The circular was issued under Section 11 of the SEBI Act, 1992 read with Chapter IV of the SEBI (Mutual Funds) Regulations, 1996 , and was operationalised by the SEBI Investment Management Department . The implementation deadline of 28 February 2018 for AMC rationalisation proposals, with most mergers and conversions completed by May 2018, reduced the open-ended scheme count from approximately 2,000 to approximately 550 across 44 AMCs. The framework provides the canonical taxonomy through which all current Indian mutual fund schemes are classified, marketed, benchmarked, and compared.

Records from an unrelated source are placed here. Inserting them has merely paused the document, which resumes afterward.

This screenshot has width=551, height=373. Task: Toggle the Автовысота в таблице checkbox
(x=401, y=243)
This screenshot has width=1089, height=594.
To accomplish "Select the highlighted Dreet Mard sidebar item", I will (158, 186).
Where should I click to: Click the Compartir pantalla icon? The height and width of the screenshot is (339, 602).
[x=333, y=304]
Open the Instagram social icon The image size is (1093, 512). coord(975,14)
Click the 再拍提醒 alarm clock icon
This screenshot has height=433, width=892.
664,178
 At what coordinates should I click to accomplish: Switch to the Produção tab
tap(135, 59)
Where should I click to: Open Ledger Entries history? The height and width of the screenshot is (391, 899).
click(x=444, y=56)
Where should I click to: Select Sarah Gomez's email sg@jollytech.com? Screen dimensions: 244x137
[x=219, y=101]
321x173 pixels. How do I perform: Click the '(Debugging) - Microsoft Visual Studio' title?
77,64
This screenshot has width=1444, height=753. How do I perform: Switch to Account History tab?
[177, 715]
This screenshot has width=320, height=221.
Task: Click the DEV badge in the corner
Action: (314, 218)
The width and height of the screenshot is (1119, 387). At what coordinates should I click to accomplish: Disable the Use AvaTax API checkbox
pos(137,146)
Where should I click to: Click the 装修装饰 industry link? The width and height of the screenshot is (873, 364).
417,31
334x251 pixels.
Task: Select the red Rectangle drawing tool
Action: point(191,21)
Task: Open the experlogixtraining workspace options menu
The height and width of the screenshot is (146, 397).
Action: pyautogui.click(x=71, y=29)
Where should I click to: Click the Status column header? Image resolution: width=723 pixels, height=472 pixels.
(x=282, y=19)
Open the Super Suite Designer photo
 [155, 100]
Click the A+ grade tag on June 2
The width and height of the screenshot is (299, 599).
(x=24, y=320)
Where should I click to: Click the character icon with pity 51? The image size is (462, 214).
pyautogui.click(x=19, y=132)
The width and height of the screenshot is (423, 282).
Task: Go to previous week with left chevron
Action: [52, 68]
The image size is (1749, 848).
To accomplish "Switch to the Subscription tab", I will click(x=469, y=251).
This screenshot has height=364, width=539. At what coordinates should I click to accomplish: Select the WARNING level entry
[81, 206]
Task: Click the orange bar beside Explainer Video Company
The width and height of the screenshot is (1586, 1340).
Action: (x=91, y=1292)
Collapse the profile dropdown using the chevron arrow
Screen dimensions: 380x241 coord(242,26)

The circular’s commercial impact has been pervasive. Within each category, schemes from different AMCs are now genuinely comparable on a like-for-like basis, with portfolio constraints, benchmark obligations, and disclosure norms aligned to the category definition. The framework has materially raised the cost of style drift and benchmark gaming, has accelerated AUM concentration in flagship schemes within each category, and has standardised the language of mutual fund product marketing. The post-2017 framework has been amended in 2020 (multi-cap reclassification and Flexi Cap introduction), in 2021 (mandatory ESG category for ESG-labelled schemes), and in 2024 (Specialised Investment Fund framework, alongside but outside the conventional category framework).
Background
Pre-2017 industry condition
Prior to October 2017, the Indian mutual fund industry operated with approximately 2,000 open-ended schemes across 44 AMCs. The proliferation reflected an absence of category-level definitions, which permitted each AMC to launch multiple schemes nominally addressing the same investment objective. A single large AMC could carry 8 to 10 “diversified equity” schemes that were operationally similar but marketed as distinct products. The aggregate scheme count was widely viewed as larger than the volume of distinct underlying portfolios warranted.
Five structural problems were repeatedly identified by SEBI, AMFI, the trustees of multiple AMCs, and external commentators:
- Definitional inconsistency: Multiple AMCs operated schemes labelled “large-cap” whose actual exposure to large-cap stocks varied from 60 per cent to over 90 per cent, making peer comparison meaningless. Two schemes with the same label could have materially different return-risk profiles.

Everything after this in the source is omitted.